Gentlemen that is absolutely amazing!!!! Well deserved Swany, enjoy that thing brother


----------



## smokin3000gt (Apr 25, 2012)

:jaw:

that thing is incredibly sexy!! Congrats swanny and have fun filling that beast up!!


----------



## bazookajoe8 (Apr 6, 2012)

heres the pics.....

the key goes here









and 









outside shot









inside shot









those are churchill size to show the size of the drawer









and to show how deep the drawers are









there are 3 drawers that do 4 deep. and 3 drawers that do 3 deep. the drawers can fit 24 cigars across. and a half size drawer on the bottom that does 4 deep. should be able to get around 1000-1200 cigars in there depending on size of cigars


----------



## kapathy (Nov 20, 2010)

well done gents.


----------



## Bad Finger (Jan 5, 2011)

Told you guys that the V-Herfers drop it nuclear style. Nobody wanted to listen. MUAHAHAHAHA!


----------



## Swany (Aug 20, 2010)

Man, thanks you guys. Im sorry i hsd to be on my phone but just know, im stilk grimning from ear to ear. You guys are freakin the best. I cant wait to pick that badboy up.


----------



## Swany (Aug 20, 2010)

Hey vherfers, my family is leaving in the a.m. So if i dont see ya tonight ill be on tomorrow for sure.


----------



## hardcz (Aug 1, 2007)

Enjoy brother, looking forward to herfing with you next week.


----------



## E Dogg (Mar 23, 2011)

:shock: this community rocks!!! :rockon:


----------



## Guest (Aug 19, 2012)

Congratulations Swany


----------



## max gas (Apr 11, 2011)

That video was awesome! Well done vherf crew. 

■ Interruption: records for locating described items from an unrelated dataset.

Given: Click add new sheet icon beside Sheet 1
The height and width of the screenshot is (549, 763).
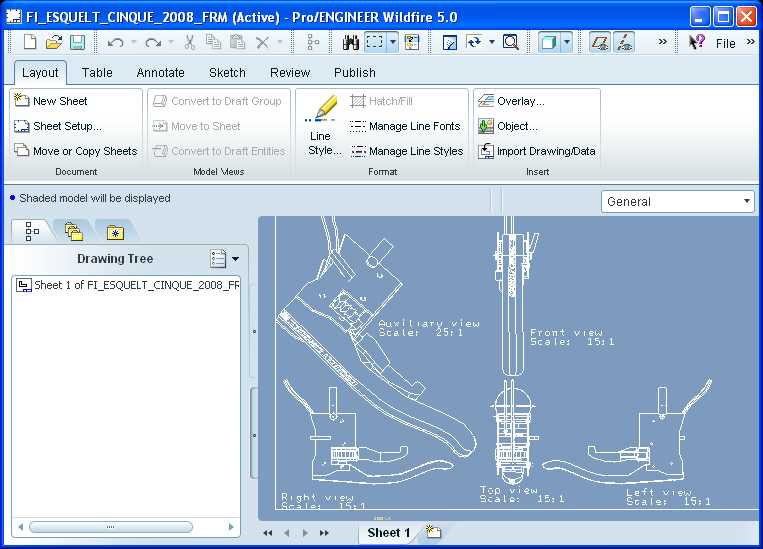Looking at the screenshot, I should point(433,532).
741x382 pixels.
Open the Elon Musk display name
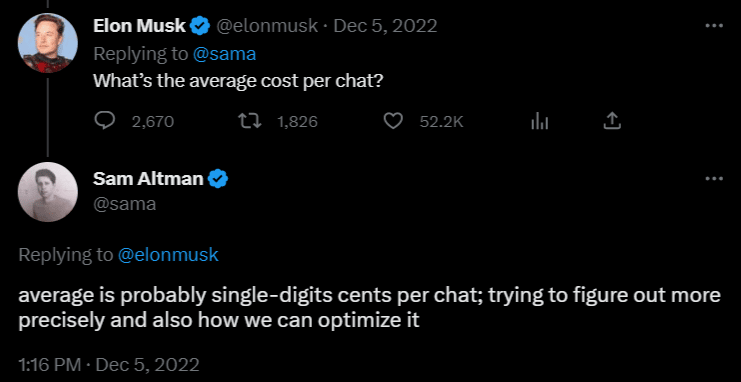pos(139,26)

Enjoy that wineador Swany. You deserve it !


----------



## meatcake (Mar 3, 2012)

Glad you guys let a noob like me take part in this epic bombing. Just glad to do my part. The Monolith looks freaking awesome by the way. It's like his very own B&M.


----------



## StogieNinja (Jul 29, 2009)

Hoooleeeeee shnikies!!!

Awesome hit, dudes!!! 

(Now, why didn't anyone tell me about this?!)


----------



## Jonnyrl1 (Jun 12, 2012)

Wow that is simply awesome!


----------



## AStateJB (Oct 13, 2011)

Aninjaforallseasons said:


> (Now, why didn't anyone tell me about this?!)


Well maybe if you'd vherf with us occasionally... :cheeky:

Swany, congrats bro!!! Having fun filling that sucka up! I'm sure you'll have a little help from Puff. :lol:


----------



## lostdog13 (Jan 16, 2012)

Aninjaforallseasons said:


> (Now, why didn't anyone tell me about this?!)

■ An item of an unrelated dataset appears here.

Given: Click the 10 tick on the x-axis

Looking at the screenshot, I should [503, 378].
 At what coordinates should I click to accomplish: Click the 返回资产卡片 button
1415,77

I felt the same way....bastages


----------



## Herf N Turf (Dec 31, 2008)

This may be the coolest thing I've ever seen!

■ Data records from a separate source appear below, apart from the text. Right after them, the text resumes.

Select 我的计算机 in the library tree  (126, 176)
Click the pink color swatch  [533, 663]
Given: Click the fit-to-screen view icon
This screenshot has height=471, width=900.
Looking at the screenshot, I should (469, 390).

Congrats on your graduation and the super cool, el neato massivo-dor!


----------



## joshbhs04 (May 30, 2011)

Congrats bro, though this was funny hahah


----------



## Bad Finger (Jan 5, 2011)

Not to cause any alarm, but late last night I was sitting in my chair when I felt a barely noticeable rumbling beneath my feet. Somewhat earthquake like, but very low in movement. It wasn't a long constant rumbling however, it was more like small, individual bursts of destruction that seemed to continue for a good hour or so. I went out side to see if I could see anything, but no, there was nothing of importance going on that I could tell, just a slight glow coming from the direction of Colorado. I'm concerned for my friends out that way and am wondering if everybody is ok out there?


----------



## bazookajoe8 (Apr 6, 2012)

im ok! dunno about Swany though.....eace:


----------



## Swany (Aug 20, 2010)

Not sure where I am anymore, who I am or what I am supposed to be doing. F**king unreal the devastation that occurred last night. Trying to upload the pic, but no internet right now, using my phone.


----------



## bazookajoe8 (Apr 6, 2012)

ill help you out Swany



and still waiting for more packages to come......


----------



## Swany (Aug 20, 2010)

Thanks Joe, and after many hours of work, I can share the pics I took today.


----------



## Swany (Aug 20, 2010)




----------



## Swany (Aug 20, 2010)




----------



## Swany (Aug 20, 2010)




----------



## Swany (Aug 20, 2010)

I am still in awe at the kindness of this community. I have been here for over two years now, and am still shocked at how kind and thoughtful cigar smokers are. Thank-you everyone, and it may take a while, but remember a Swan never forgets. 

COMING SOON!!!! The pictures of the MONOLITH 1200, in all it's glory...........................


----------



## android (Feb 27, 2012)

incredible destruction! i just missed the tour on vherf last night, looking forward to seeing pics of the monolith all stocked up!


----------